INSTRUCTIONS FOR THE TASK>
Duplicate the lines below, keeping every character unchanged.

Word and element location data>
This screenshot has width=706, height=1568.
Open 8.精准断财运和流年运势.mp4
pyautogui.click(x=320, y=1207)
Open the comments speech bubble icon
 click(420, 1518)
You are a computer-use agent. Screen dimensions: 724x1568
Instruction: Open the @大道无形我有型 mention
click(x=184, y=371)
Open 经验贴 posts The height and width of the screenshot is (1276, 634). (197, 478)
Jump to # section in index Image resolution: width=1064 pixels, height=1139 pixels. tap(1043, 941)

OUTPUT FOR THIS EXERCISE>
This screenshot has width=706, height=1568.
Open 8.精准断财运和流年运势.mp4
pyautogui.click(x=320, y=1207)
Open the comments speech bubble icon
 click(420, 1518)
You are a computer-use agent. Screen dimensions: 724x1568
Instruction: Open the @大道无形我有型 mention
click(x=184, y=371)
Open 经验贴 posts The height and width of the screenshot is (1276, 634). (197, 478)
Jump to # section in index Image resolution: width=1064 pixels, height=1139 pixels. tap(1043, 941)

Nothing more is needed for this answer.